Темноволосый парень шел не спеша, бормоча под нос какую-то мелодию, затерявшуюся в его давно забытом времени, и искал глазами что-то. Или кого-то. Хайбара не был озабочен бременем своей смерти, лишь наслаждался остатками иллюзорной свободы по «ту сторону» и ждал дальнейших указаний. Всё, чем он может отплатить, благосклонной или, не совсем, судьбе — покорность и порядочность. — Сугуру! — воскликнул парень, набрасываясь тому на плечи. Под его руками ощущалась натянутость белой кожи и то, как острые кости впиваются в грудь Ю. Впалые скулы, фиолетово-серые тени, опавшие под глазами, и мокрые волосы выдавали степень состояния Гето. Он не был сейчас с ним. Когда Сугуру выбрался из построенного им лично ада, тот больше не мог быть таким, как прежде. Хайбара видел как в черных зрачках, прямо в их бездонной глубине мелькали картинки, видения. Как Сугуру переживал свой кошмар наяву и царапал кожу на запястьях. Он неровно дышал, иногда вбирал воздух глубже обычного, будто боясь задохнуться. Но почувствовав тепло друга, тот оттаял. Голова слегка наклонилась вбок, а плечи расслабились, создав привычную осанку. — Сугуру? — Хайбара взял его за плечи и развернул к себе. — Я видел. — Ты видел что? — Как Сатору умер. — Сатору? Этого быть не может, Гето! Ты очень устал и… — Он буквально разорвал его пополам. Я видел. Он… — Сугуру запнулся. Взгляд его был прикован к груди Хайбару, будто бы Гето снова начал прокручивать момент смерти друга в его голове. Снова и снова… — Гето, это же Сатору. Он сильнейший. — Как же я хочу чтобы ты был прав.

***

— Сильнейший, — с нескрываемым отвращением произнес Гето это уже приевшееся языку слово. Мрачный взгляд скользнул по мраморной плитке: «Лучший учитель и верный товарищ». Тьфу. Сугуру не смог долго бороться с желанием отвернуться и хорошенько посквернословить. Вся боль отупела, а чувства поржавели. После них осталась сквозная дыра где-то в груди, которая стала загнивать.
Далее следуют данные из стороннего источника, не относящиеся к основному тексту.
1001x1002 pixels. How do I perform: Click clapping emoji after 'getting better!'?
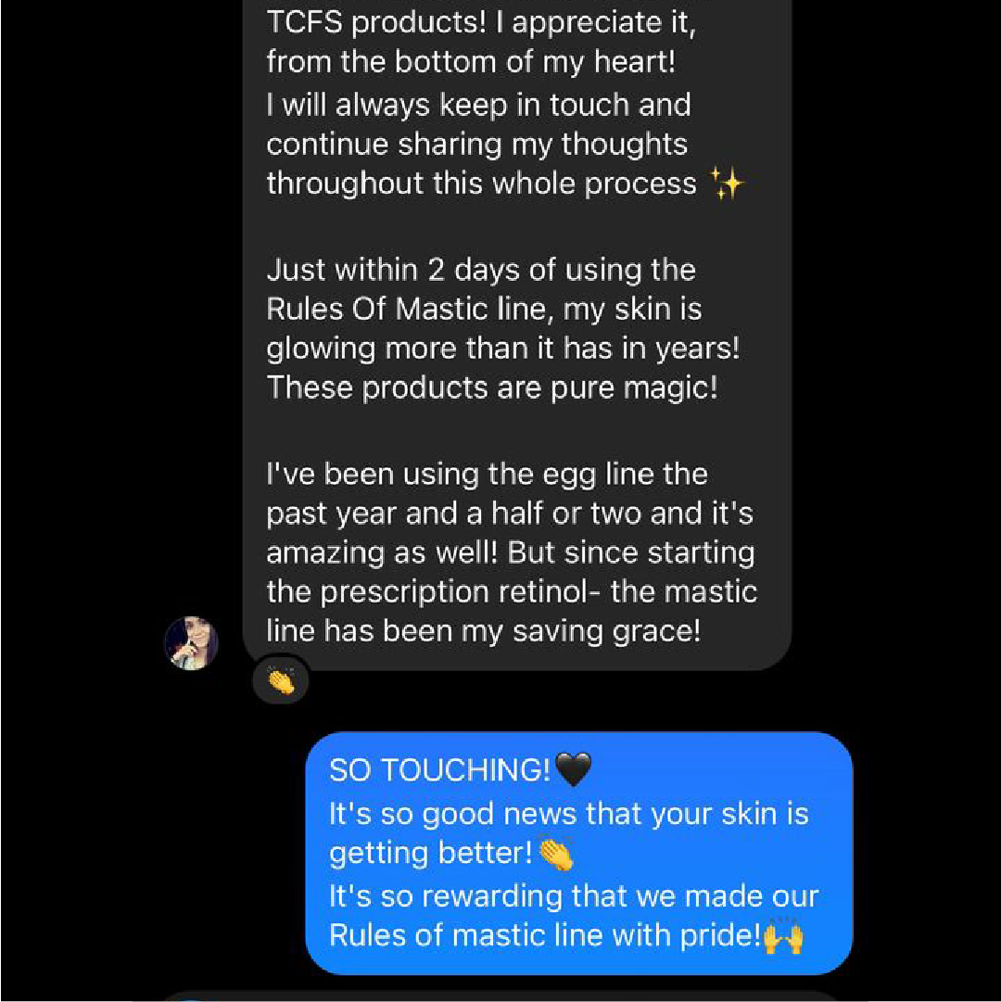pos(556,854)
Но и она давала о себе знать: тупым импульсом изнутри, чем-то напоминая ритм сердца, которого уже давно нет. — Он действительно не смог, — прошептал подкрадывающийся сзади Хайбара, держа в руках маленький букет лотосов. — Годжо слабак. Всегда им был. — Не говори так! — Положи эти сранские цветы и еще раз напомни ему и себе о том, что он сдох. Что вся его сила — это лишь пустые слова и притворство, — прорычал Гето, указывая пальцем на ледяную плиту, — он не защитил своих учеников, остальных магов. Подверг их опасности и… Острая боль соприкоснулась с щекой. Хайбара был похож на надутый красный шар, который вот-вот и лопнет. Он глубоко дышал, пытаясь подавить нарастающую злобу, но смог найти выход только в одном — звонком ударе. — Ты так говоришь потому что он пожертвовал собой ради них. Не ради тебя. Но знаешь в чем твоя главная проблема? — прошипел парень, вгрызаясь глазами в землю. — Это ты отрекся от него. И поэтому ты был один. И поэтому ты сейчас один. Сугуру, не желая выслушивать эту слезливую тираду, поднял руку, показывая «довольно», агрессивным шагом ринулся в сторону проезжающих машин и автомагистрали.

***

— Прошло три дня. — И? — Если бы это было так, то он давно бы уже был здесь. — Он мог просто зацепиться языком со смертью, ты же его знаешь. — Гето. — Он придет. Я знаю. — Гето, он один из могущественных магов. Его место явно не здесь. — Замолчи, Хайбара. — Он не вернется. — Заткнись! Восьмой бычок был откинут в сторону и мягко поглощен ледяными покровами. Сугуру прикусил губу и зацепился глазами за белоснежный букет, принесенный Ю на днях. Ты бы обрадовался ему да, Сатору?

***

Его голос. Его смех. Та самая непредсказуемая мимика и движения. Призрак его прошлого стоял перед ним. Дышал одним воздухом и пепелил его взглядом. Его глаза — это не искусственные дешевые стекляшки, это — бушующий океан, с непрерывными волнами и нежной морской пеной. — Сатору Годжо. — Сугуру Гето. Взгляд оттаял и ледники сменились весенним небом. Таким Гето запомнил Годжо: бодрым юношей с кучей амбиций и таким же количеством лени, запертым в его теле. Только теперь так сложно было отделить реальность от вымысла. Так сложно было развидеть безобразное тело, разорванное на две части и истекающее кровью. Ветер завывал. Окна были закрыты и в пространстве кончался воздух.